**Aim of the task**:
Any pictures in the records below must be left out when you repeat the lines from the line containing "Where should I" through the line containing "Task: Click inside the Email Address field" exactly.

**Dataset**:

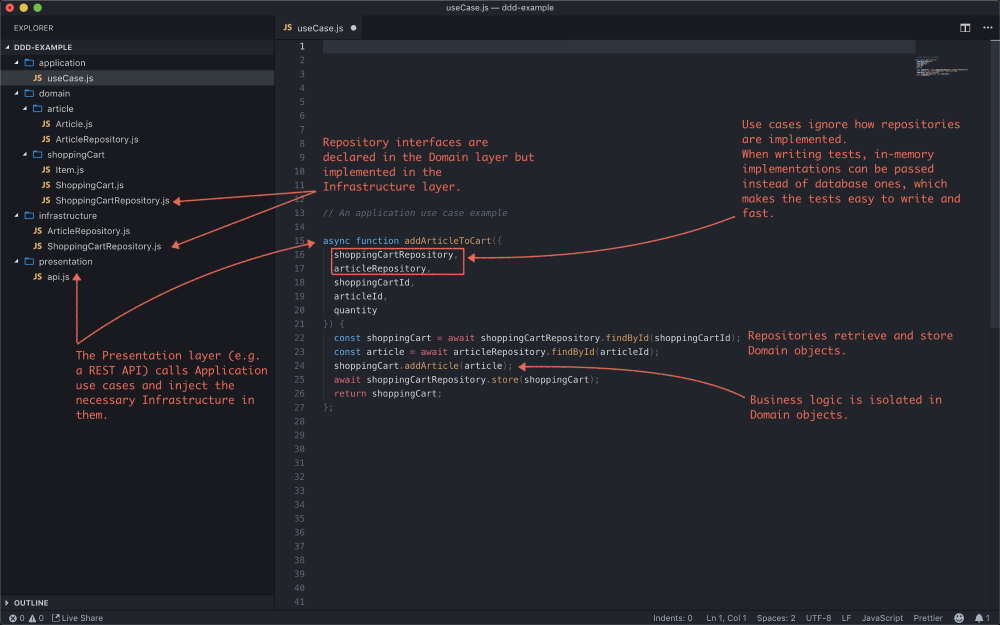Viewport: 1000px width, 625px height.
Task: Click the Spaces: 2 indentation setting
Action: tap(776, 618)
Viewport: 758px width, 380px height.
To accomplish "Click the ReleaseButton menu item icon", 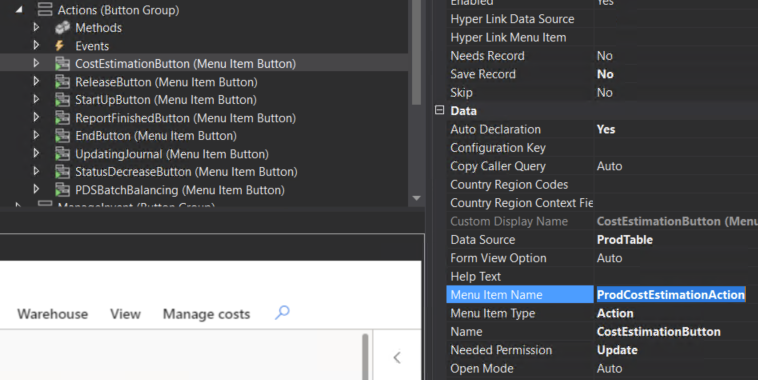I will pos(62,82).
...
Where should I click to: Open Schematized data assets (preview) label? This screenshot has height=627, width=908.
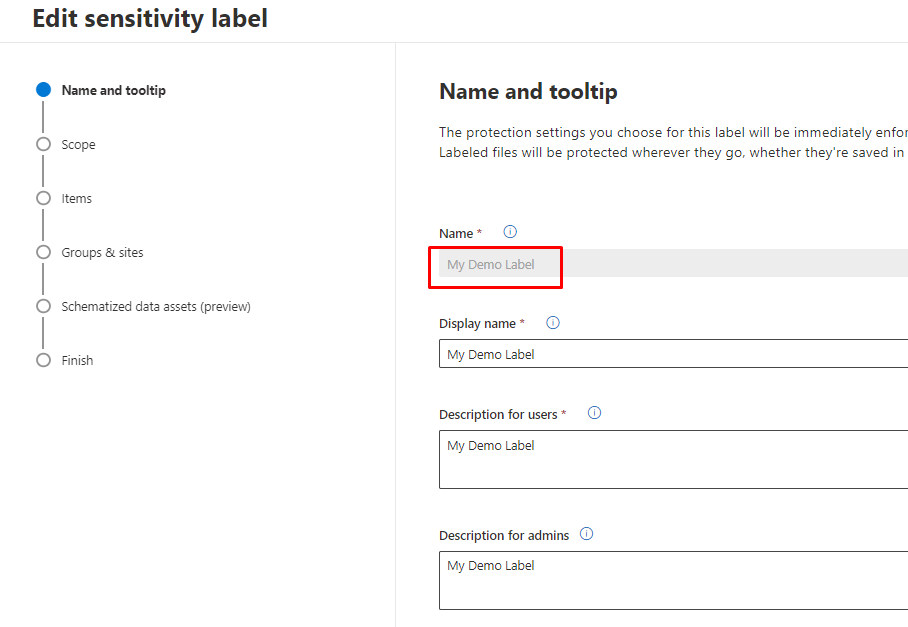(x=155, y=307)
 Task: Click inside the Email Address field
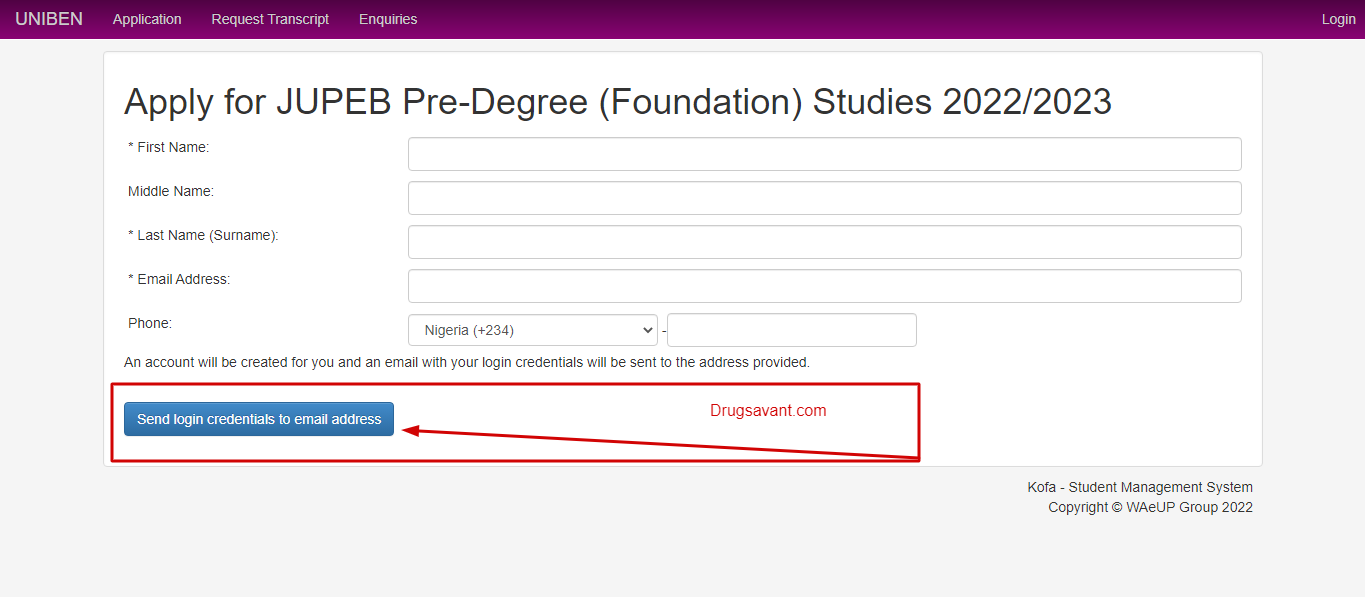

**Answer section**:
Where should I click to: Open Schematized data assets (preview) label? This screenshot has height=627, width=908.
(x=155, y=307)
 Task: Click inside the Email Address field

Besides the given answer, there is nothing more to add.